Dataset entries
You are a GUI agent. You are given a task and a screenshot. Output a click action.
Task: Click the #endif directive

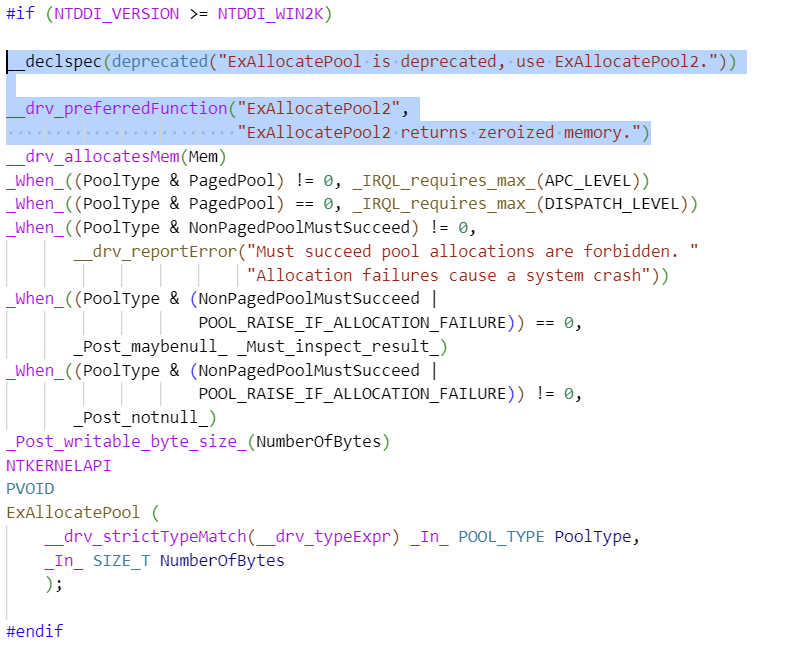[x=34, y=631]
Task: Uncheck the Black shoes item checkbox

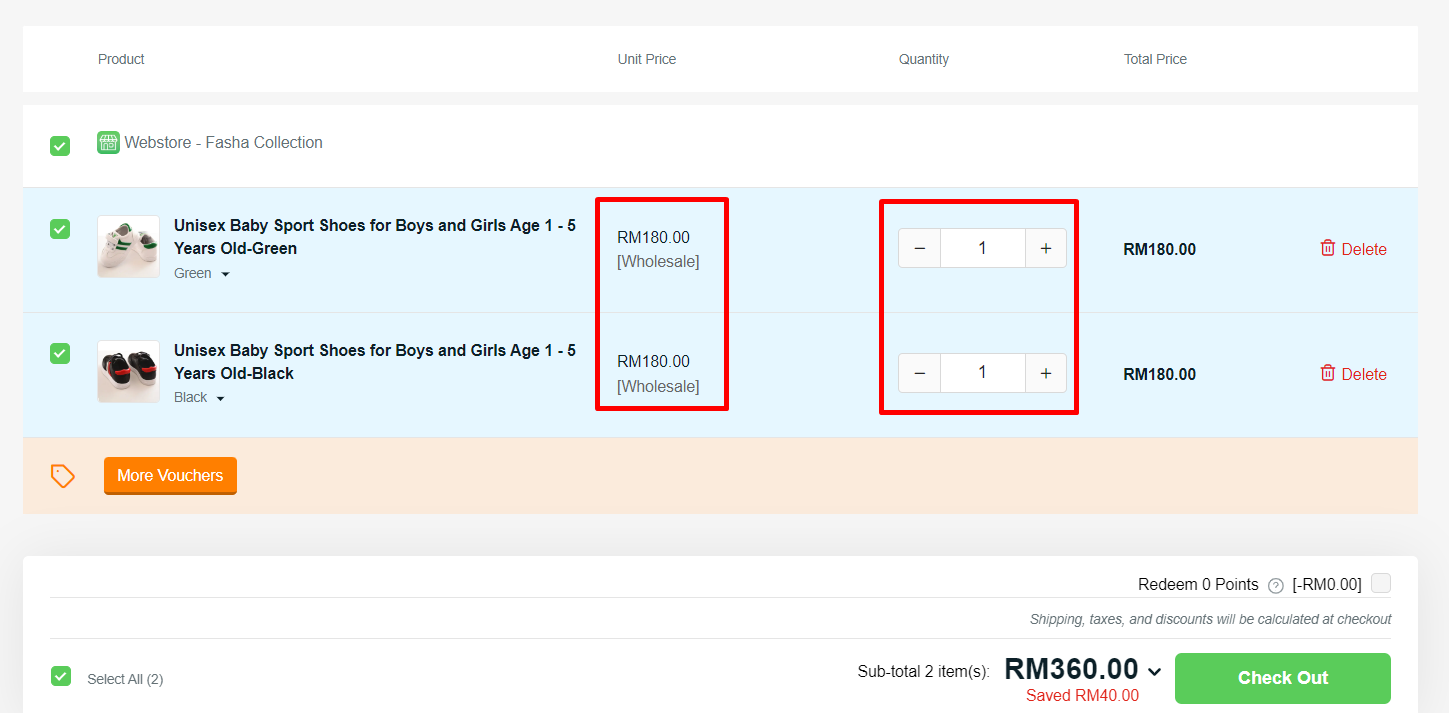Action: point(60,353)
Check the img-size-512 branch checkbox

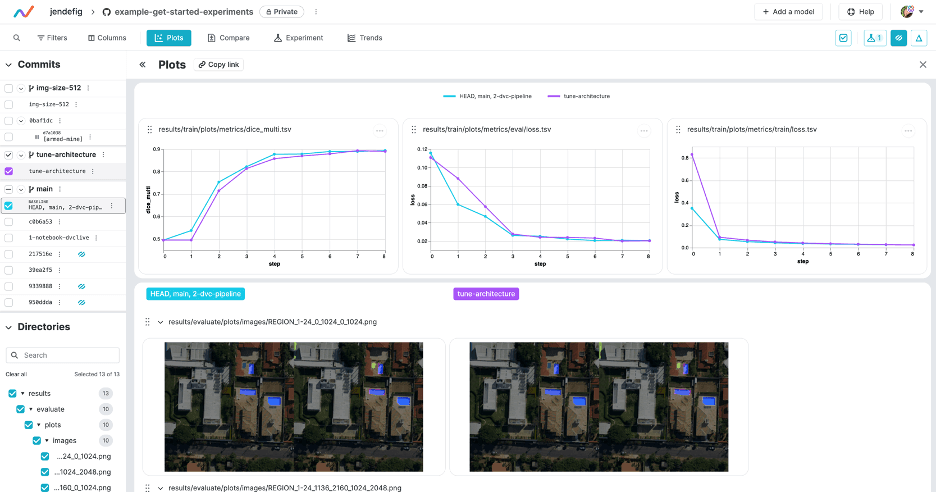click(9, 89)
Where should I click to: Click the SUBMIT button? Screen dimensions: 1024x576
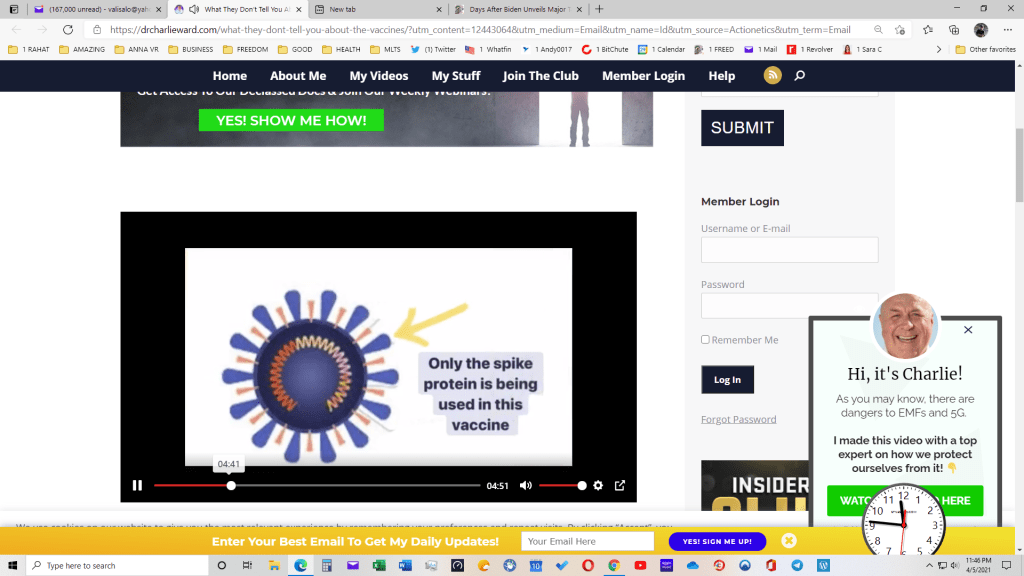[742, 128]
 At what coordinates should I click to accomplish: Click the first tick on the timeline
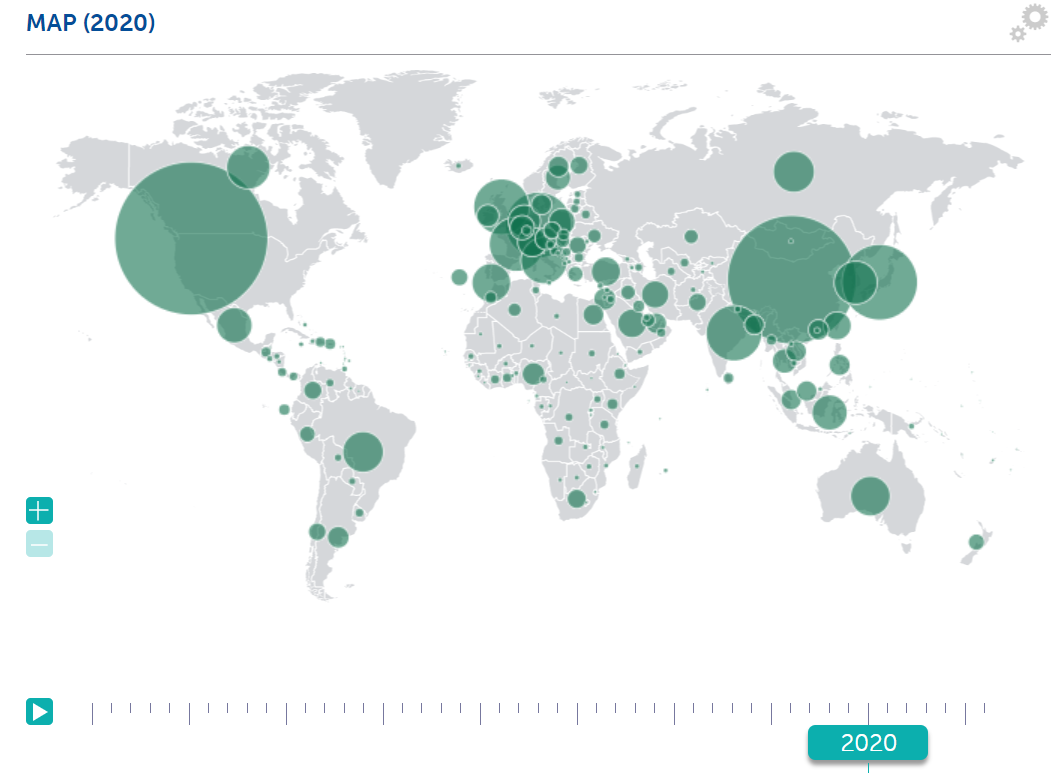[93, 712]
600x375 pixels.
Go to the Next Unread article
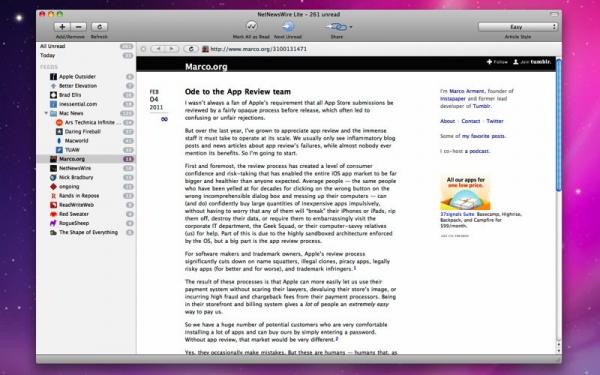pyautogui.click(x=288, y=26)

Problem statement. A faithful, word-for-word copy of the records above, pictures left out, is the answer.

Your response.
You are a GUI agent. You are given a task and a screenshot. Output a click action.
Task: Click the #endif directive

[x=34, y=631]
Task: Uncheck the Black shoes item checkbox

Action: point(60,353)
Check the img-size-512 branch checkbox

click(9, 89)
Where should I click to: Click the SUBMIT button? Screen dimensions: 1024x576
[742, 128]
 At what coordinates should I click to accomplish: Click the first tick on the timeline
[93, 712]
600x375 pixels.
Go to the Next Unread article
pyautogui.click(x=288, y=26)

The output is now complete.